In a few cases, this has meant connecting with educators, librarians, and others involved in Open working in regions experiencing ongoing conflict, war, and other challenges. In others, it’s meant looking more closely to home. For me, that is the communities in the U.S. navigating disruption, uncertainty, and violence due to the current administration’s approach to policy, governance, and public discourse.

Each conversation with a new connection brings something different. New perspectives, new questions, and often a reminder that there is no single way to do this work.

Over time, a shared understanding has taken shape: This work grows through relationships, through trust, and through attention to local context. 

Toward a Series: Open as Resilience

What’s becoming clear is that this concept is continuing to unfold.

What began as a single webinar is slowly taking shape as a series. Conversations, collaborations, and stories that build on one another, even when they are happening in very different contexts.

I’ve been using the phrase Open as Resilience to describe this work. At times, I find myself wanting to call it “resistance.” But I pause.

Not because “resistance” is not relevant to the idea, and in fact I have the urge to shout, “resistance!” in every way I can and in all of the channels I have access to. But because words carry weight, and in some contexts, they can carry risk for the speaker(s), I check myself – maybe one day. When individuals and communities doing the work of continuing on, supporting one another, and showing up in ways that matter, that is resilience. And for now at least, it is a much safer word to describe our efforts.

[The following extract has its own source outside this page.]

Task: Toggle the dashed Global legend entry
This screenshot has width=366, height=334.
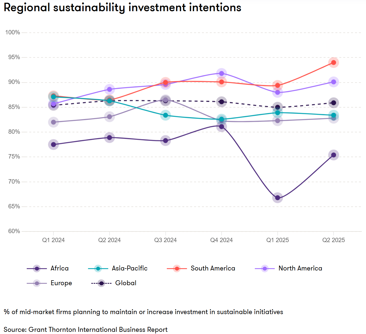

This next phase isn’t fully defined. What we do know is that we want to:

  • Keep centering voices from communities navigating challenges and/or crisis 
  • Build networks of care
  • Create space for storytelling as both reflection and action
  • And continue exploring what it means for Open Education to serve as a public good in complex times

More will come. For now, we’re listening, learning, and following where these connections lead.

An Invitation

This work is ongoing. Our inboxes will remain open, and conversations move forward. We are continuing to build relationships and to ask what meaningful support looks like. We are also exploring how to create more structured ways for others to engage, whether through future webinars, collaborative spaces, or shared storytelling.

If this resonates with you, we invite you to be part of the conversation. Because if there’s one thing this work has shown us, it’s this:

Open Education is more than access and affordability. It is about solidarity.